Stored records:
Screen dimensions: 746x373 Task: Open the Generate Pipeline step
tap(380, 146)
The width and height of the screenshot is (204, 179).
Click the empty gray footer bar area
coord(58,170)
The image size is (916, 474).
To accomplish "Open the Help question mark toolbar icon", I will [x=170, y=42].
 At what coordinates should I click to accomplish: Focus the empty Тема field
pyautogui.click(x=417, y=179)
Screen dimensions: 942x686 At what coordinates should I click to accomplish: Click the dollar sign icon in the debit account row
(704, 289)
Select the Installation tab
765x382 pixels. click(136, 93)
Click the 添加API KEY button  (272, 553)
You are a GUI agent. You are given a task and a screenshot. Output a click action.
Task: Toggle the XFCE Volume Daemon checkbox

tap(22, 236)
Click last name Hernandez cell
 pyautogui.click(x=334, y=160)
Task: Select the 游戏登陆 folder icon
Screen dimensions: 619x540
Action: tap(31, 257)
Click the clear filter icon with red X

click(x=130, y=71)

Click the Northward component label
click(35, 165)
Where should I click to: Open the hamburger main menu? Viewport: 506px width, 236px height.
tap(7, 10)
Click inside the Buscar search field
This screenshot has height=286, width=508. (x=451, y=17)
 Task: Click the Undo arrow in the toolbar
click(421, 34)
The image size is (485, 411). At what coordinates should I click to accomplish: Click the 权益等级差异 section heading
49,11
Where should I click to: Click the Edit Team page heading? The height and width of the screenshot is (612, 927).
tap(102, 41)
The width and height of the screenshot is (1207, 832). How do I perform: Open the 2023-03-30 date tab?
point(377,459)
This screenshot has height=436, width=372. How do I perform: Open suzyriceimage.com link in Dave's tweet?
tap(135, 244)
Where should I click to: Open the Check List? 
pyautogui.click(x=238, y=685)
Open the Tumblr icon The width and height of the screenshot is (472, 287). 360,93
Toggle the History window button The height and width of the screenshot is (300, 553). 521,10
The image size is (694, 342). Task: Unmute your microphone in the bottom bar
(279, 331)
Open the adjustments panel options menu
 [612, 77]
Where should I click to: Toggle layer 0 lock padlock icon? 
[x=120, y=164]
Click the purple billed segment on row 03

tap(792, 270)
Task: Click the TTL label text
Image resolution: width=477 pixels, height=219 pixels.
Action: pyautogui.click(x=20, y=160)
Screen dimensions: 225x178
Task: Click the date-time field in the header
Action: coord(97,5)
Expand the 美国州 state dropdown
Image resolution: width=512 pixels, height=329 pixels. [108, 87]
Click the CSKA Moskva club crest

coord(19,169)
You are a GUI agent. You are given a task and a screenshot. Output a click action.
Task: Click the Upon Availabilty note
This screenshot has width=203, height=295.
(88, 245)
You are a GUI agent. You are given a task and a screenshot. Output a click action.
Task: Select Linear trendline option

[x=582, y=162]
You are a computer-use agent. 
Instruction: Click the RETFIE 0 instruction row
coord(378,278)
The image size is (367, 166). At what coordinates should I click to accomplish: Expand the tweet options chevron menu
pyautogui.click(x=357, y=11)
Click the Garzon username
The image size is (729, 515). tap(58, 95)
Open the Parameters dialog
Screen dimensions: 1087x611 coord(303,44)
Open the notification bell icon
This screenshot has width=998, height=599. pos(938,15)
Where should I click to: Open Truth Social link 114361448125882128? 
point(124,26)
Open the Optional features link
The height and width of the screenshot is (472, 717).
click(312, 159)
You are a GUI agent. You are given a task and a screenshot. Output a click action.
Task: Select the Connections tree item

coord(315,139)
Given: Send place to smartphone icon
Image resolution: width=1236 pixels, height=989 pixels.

Work required » Where a line above contains the word "button", copy that line.

Answer for the task »
Click the 添加API KEY button  (272, 553)
Toggle the History window button The height and width of the screenshot is (300, 553). 521,10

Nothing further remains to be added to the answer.